**WHAT IS NEEDED:**
Convert every line of the material below into a JSON list of strings, with one string per line and blank lines omitted.

— Begin —

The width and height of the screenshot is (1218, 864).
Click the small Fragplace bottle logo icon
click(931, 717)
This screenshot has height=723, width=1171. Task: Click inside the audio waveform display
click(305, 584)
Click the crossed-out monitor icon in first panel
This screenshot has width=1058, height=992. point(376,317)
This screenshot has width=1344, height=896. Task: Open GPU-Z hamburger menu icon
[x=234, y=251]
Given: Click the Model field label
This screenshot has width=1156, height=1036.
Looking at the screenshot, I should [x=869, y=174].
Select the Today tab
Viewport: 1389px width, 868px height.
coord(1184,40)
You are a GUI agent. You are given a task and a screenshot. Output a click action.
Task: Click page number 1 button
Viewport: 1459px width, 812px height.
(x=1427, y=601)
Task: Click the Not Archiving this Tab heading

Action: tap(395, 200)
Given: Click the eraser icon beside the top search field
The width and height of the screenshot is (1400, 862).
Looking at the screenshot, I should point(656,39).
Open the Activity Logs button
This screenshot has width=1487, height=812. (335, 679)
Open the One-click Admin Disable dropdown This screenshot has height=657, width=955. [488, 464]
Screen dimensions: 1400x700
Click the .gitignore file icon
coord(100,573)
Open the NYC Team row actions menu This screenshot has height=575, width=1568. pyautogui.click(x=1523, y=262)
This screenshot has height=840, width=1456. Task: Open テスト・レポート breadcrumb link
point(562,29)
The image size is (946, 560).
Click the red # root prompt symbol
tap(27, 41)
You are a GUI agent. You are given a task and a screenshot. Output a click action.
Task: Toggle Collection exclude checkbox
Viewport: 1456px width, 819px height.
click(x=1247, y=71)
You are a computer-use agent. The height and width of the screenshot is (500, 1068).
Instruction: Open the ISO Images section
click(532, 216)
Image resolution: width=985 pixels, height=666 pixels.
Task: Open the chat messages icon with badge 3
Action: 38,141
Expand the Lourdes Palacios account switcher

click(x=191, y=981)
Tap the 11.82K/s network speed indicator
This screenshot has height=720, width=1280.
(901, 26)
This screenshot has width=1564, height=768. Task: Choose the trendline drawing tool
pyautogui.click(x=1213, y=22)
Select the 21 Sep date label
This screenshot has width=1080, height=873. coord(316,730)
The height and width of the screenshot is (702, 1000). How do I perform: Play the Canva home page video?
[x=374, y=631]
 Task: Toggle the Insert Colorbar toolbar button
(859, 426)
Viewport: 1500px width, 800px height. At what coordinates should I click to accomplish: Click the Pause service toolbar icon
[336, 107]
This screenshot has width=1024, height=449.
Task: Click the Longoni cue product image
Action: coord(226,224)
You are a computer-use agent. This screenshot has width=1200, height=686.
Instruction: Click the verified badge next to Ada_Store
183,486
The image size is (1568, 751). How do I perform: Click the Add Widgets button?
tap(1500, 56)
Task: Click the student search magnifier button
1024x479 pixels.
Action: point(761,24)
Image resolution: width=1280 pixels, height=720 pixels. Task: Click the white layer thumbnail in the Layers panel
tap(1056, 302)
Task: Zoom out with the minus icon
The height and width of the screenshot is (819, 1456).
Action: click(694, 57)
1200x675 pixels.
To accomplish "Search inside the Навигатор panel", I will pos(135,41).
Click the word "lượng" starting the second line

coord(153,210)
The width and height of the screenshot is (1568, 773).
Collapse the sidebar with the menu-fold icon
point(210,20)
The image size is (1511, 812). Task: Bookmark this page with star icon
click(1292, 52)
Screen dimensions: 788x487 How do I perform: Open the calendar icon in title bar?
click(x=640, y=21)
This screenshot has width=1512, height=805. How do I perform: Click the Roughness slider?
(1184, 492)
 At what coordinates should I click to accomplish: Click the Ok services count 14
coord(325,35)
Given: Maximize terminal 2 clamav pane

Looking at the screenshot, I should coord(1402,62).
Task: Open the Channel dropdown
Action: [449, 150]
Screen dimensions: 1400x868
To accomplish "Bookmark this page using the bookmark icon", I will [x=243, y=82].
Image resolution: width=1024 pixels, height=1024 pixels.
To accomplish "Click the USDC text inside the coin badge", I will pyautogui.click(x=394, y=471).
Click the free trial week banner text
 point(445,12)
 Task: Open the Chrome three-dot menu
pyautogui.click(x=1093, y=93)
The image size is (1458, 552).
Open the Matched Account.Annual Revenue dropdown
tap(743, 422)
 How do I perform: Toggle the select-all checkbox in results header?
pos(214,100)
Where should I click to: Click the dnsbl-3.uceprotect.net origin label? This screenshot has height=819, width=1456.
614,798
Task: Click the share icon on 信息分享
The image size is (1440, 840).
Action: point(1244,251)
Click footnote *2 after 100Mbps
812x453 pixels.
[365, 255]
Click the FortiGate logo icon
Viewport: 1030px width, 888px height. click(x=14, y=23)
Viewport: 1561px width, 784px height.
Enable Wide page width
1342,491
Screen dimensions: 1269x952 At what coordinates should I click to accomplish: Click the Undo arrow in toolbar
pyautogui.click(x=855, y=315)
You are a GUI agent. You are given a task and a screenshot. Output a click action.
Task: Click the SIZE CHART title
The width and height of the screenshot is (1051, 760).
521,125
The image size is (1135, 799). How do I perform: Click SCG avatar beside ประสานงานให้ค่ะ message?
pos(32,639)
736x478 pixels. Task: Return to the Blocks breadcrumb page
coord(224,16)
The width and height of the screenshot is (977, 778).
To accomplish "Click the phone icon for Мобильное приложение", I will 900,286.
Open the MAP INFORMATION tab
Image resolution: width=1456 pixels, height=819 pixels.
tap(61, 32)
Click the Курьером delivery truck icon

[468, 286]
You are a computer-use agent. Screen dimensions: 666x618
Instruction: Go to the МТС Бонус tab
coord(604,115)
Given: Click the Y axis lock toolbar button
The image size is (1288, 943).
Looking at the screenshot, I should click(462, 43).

— End —

**FINISHED EXERCISE:**
[
  "The width and height of the screenshot is (1218, 864).",
  "Click the small Fragplace bottle logo icon",
  "click(931, 717)",
  "This screenshot has height=723, width=1171. Task: Click inside the audio waveform display",
  "click(305, 584)",
  "Click the crossed-out monitor icon in first panel",
  "This screenshot has width=1058, height=992. point(376,317)",
  "This screenshot has width=1344, height=896. Task: Open GPU-Z hamburger menu icon",
  "[x=234, y=251]",
  "Given: Click the Model field label",
  "This screenshot has width=1156, height=1036.",
  "Looking at the screenshot, I should [x=869, y=174].",
  "Select the Today tab",
  "Viewport: 1389px width, 868px height.",
  "coord(1184,40)",
  "You are a GUI agent. You are given a task and a screenshot. Output a click action.",
  "Task: Click page number 1 button",
  "Viewport: 1459px width, 812px height.",
  "(x=1427, y=601)",
  "Task: Click the Not Archiving this Tab heading",
  "Action: tap(395, 200)",
  "Given: Click the eraser icon beside the top search field",
  "The width and height of the screenshot is (1400, 862).",
  "Looking at the screenshot, I should point(656,39).",
  "Open the Activity Logs button",
  "This screenshot has width=1487, height=812. (335, 679)",
  "Open the One-click Admin Disable dropdown This screenshot has height=657, width=955. [488, 464]",
  "Screen dimensions: 1400x700",
  "Click the .gitignore file icon",
  "coord(100,573)",
  "Open the NYC Team row actions menu This screenshot has height=575, width=1568. pyautogui.click(x=1523, y=262)",
  "This screenshot has height=840, width=1456. Task: Open テスト・レポート breadcrumb link",
  "point(562,29)",
  "The image size is (946, 560).",
  "Click the red # root prompt symbol",
  "tap(27, 41)",
  "You are a GUI agent. You are given a task and a screenshot. Output a click action.",
  "Task: Toggle Collection exclude checkbox",
  "Viewport: 1456px width, 819px height.",
  "click(x=1247, y=71)",
  "You are a computer-use agent. The height and width of the screenshot is (500, 1068).",
  "Instruction: Open the ISO Images section",
  "click(532, 216)",
  "Image resolution: width=985 pixels, height=666 pixels.",
  "Task: Open the chat messages icon with badge 3",
  "Action: 38,141",
  "Expand the Lourdes Palacios account switcher",
  "click(x=191, y=981)",
  "Tap the 11.82K/s network speed indicator",
  "This screenshot has height=720, width=1280.",
  "(901, 26)",
  "This screenshot has width=1564, height=768. Task: Choose the trendline drawing tool",
  "pyautogui.click(x=1213, y=22)",
  "Select the 21 Sep date label",
  "This screenshot has width=1080, height=873. coord(316,730)",
  "The height and width of the screenshot is (702, 1000). How do I perform: Play the Canva home page video?",
  "[x=374, y=631]",
  " Task: Toggle the Insert Colorbar toolbar button",
  "(859, 426)",
  "Viewport: 1500px width, 800px height. At what coordinates should I click to accomplish: Click the Pause service toolbar icon",
  "[336, 107]",
  "This screenshot has width=1024, height=449.",
  "Task: Click the Longoni cue product image",
  "Action: coord(226,224)",
  "You are a computer-use agent. This screenshot has width=1200, height=686.",
  "Instruction: Click the verified badge next to Ada_Store",
  "183,486",
  "The image size is (1568, 751). How do I perform: Click the Add Widgets button?",
  "tap(1500, 56)",
  "Task: Click the student search magnifier button",
  "1024x479 pixels.",
  "Action: point(761,24)",
  "Image resolution: width=1280 pixels, height=720 pixels. Task: Click the white layer thumbnail in the Layers panel",
  "tap(1056, 302)",
  "Task: Zoom out with the minus icon",
  "The height and width of the screenshot is (819, 1456).",
  "Action: click(694, 57)",
  "1200x675 pixels.",
  "To accomplish \"Search inside the Навигатор panel\", I will pos(135,41).",
  "Click the word \"lượng\" starting the second line",
  "coord(153,210)",
  "The width and height of the screenshot is (1568, 773).",
  "Collapse the sidebar with the menu-fold icon",
  "point(210,20)",
  "The image size is (1511, 812). Task: Bookmark this page with star icon",
  "click(1292, 52)",
  "Screen dimensions: 788x487 How do I perform: Open the calendar icon in title bar?",
  "click(x=640, y=21)",
  "This screenshot has width=1512, height=805. How do I perform: Click the Roughness slider?",
  "(1184, 492)",
  " At what coordinates should I click to accomplish: Click the Ok services count 14",
  "coord(325,35)",
  "Given: Maximize terminal 2 clamav pane",
  "Looking at the screenshot, I should coord(1402,62).",
  "Task: Open the Channel dropdown",
  "Action: [449, 150]",
  "Screen dimensions: 1400x868",
  "To accomplish \"Bookmark this page using the bookmark icon\", I will [x=243, y=82].",
  "Image resolution: width=1024 pixels, height=1024 pixels.",
  "To accomplish \"Click the USDC text inside the coin badge\", I will pyautogui.click(x=394, y=471).",
  "Click the free trial week banner text",
  " point(445,12)",
  " Task: Open the Chrome three-dot menu",
  "pyautogui.click(x=1093, y=93)",
  "The image size is (1458, 552).",
  "Open the Matched Account.Annual Revenue dropdown",
  "tap(743, 422)",
  " How do I perform: Toggle the select-all checkbox in results header?",
  "pos(214,100)",
  "Where should I click to: Click the dnsbl-3.uceprotect.net origin label? This screenshot has height=819, width=1456.",
  "614,798",
  "Task: Click the share icon on 信息分享",
  "The image size is (1440, 840).",
  "Action: point(1244,251)",
  "Click footnote *2 after 100Mbps",
  "812x453 pixels.",
  "[365, 255]",
  "Click the FortiGate logo icon",
  "Viewport: 1030px width, 888px height. click(x=14, y=23)",
  "Viewport: 1561px width, 784px height.",
  "Enable Wide page width",
  "1342,491",
  "Screen dimensions: 1269x952 At what coordinates should I click to accomplish: Click the Undo arrow in toolbar",
  "pyautogui.click(x=855, y=315)",
  "You are a GUI agent. You are given a task and a screenshot. Output a click action.",
  "Task: Click the SIZE CHART title",
  "The width and height of the screenshot is (1051, 760).",
  "521,125",
  "The image size is (1135, 799). How do I perform: Click SCG avatar beside ประสานงานให้ค่ะ message?",
  "pos(32,639)",
  "736x478 pixels. Task: Return to the Blocks breadcrumb page",
  "coord(224,16)",
  "The width and height of the screenshot is (977, 778).",
  "To accomplish \"Click the phone icon for Мобильное приложение\", I will 900,286.",
  "Open the MAP INFORMATION tab",
  "Image resolution: width=1456 pixels, height=819 pixels.",
  "tap(61, 32)",
  "Click the Курьером delivery truck icon",
  "[468, 286]",
  "You are a computer-use agent. Screen dimensions: 666x618",
  "Instruction: Go to the МТС Бонус tab",
  "coord(604,115)",
  "Given: Click the Y axis lock toolbar button",
  "The image size is (1288, 943).",
  "Looking at the screenshot, I should click(462, 43)."
]